As those babies grow, they are going to need a lot more room. Most people use 20 gallon tanks to grow out bettas. So no, 5 gallons is not going to be enough. If you can't get another tank (several more tanks, honestly) you should let the fish you have now grow and find new homes before you breed again.

And the male should have been taken out as soon as the babies where free swimming. He could turn on them and eat them while you're sleeping, there is too much risk.


----------



## SeniorD (Feb 15, 2012)

*Well like I said there are only about 20 babies and they have a place to go after. It just the heater needs to be shared is why I want to do this. Also the male that I have in there is not the father. The babies have been without theirs for almost two months. But they are still pretty small.
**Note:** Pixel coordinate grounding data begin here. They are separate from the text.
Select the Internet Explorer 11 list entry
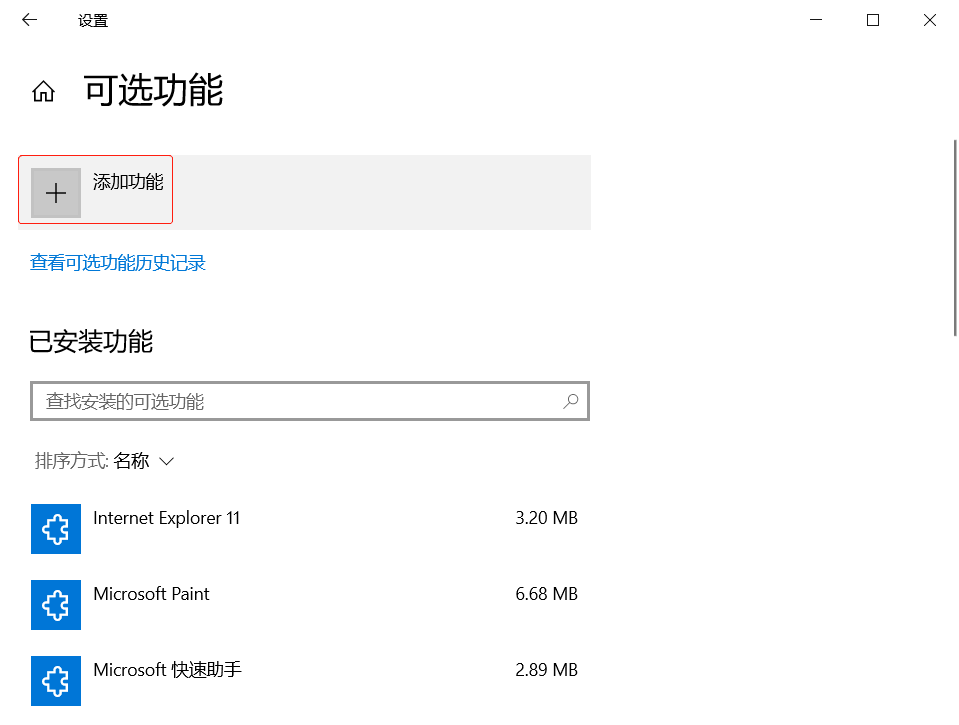 click(166, 518)
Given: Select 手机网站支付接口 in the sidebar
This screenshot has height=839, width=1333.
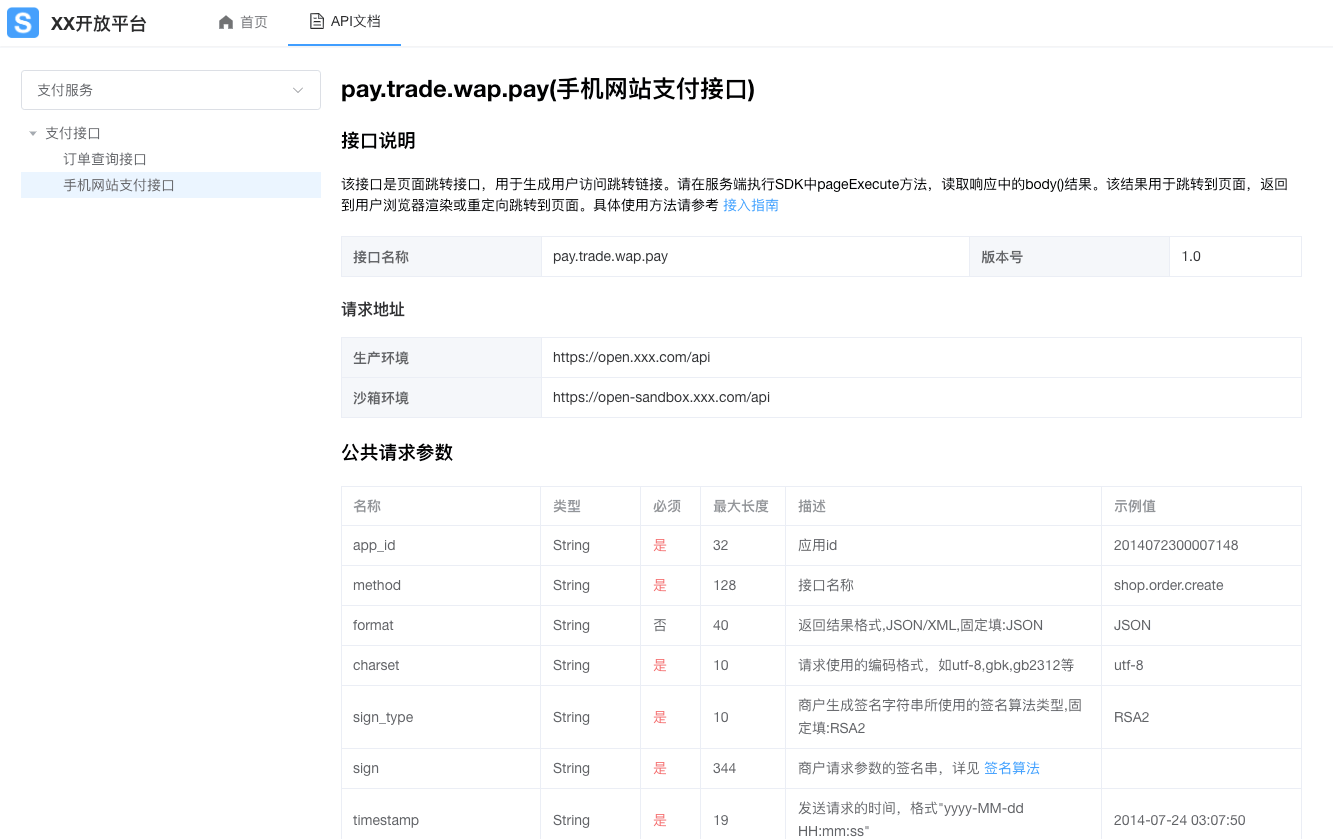Looking at the screenshot, I should tap(119, 185).
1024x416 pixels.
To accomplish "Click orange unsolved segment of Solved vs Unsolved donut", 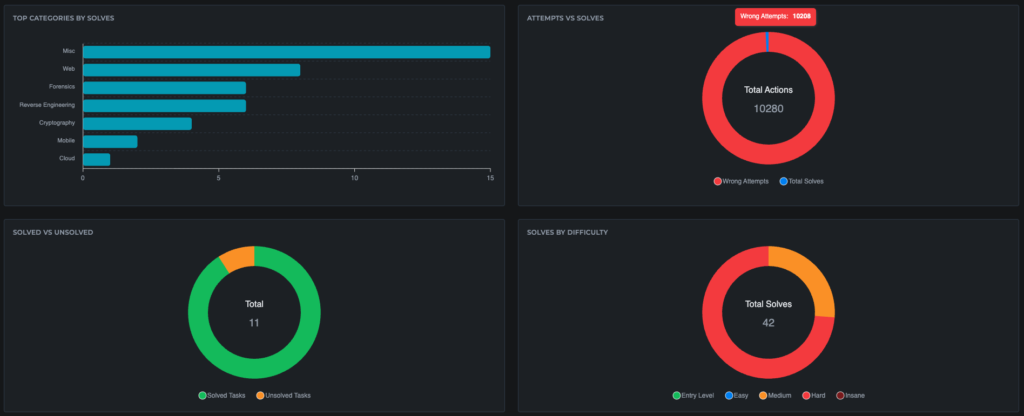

I will probably still keep the new male out because I don't want to lose any I really just wanted to know if the babies would learn to stay on there side if they are able to still fit under as the grow. Right now they can swim through a tiny crack. But you're right too much risk. They are going to be cute*.​


----------



## BeautifulBetta123 (Aug 27, 2012)

Um i would take out the male and let the babies have the whole tank even though there is not many of them and if you are going to have 2 spawns going at once i would start finding homes for the ones you have and get another heater for the grow out tank.


----------



## MollyJean (Dec 29, 2009)

No, they won't learn to stay on their side. Betta just aren't capable of learning those sorts of things. if they're 2 months old, they'll eat any new babies you breed. 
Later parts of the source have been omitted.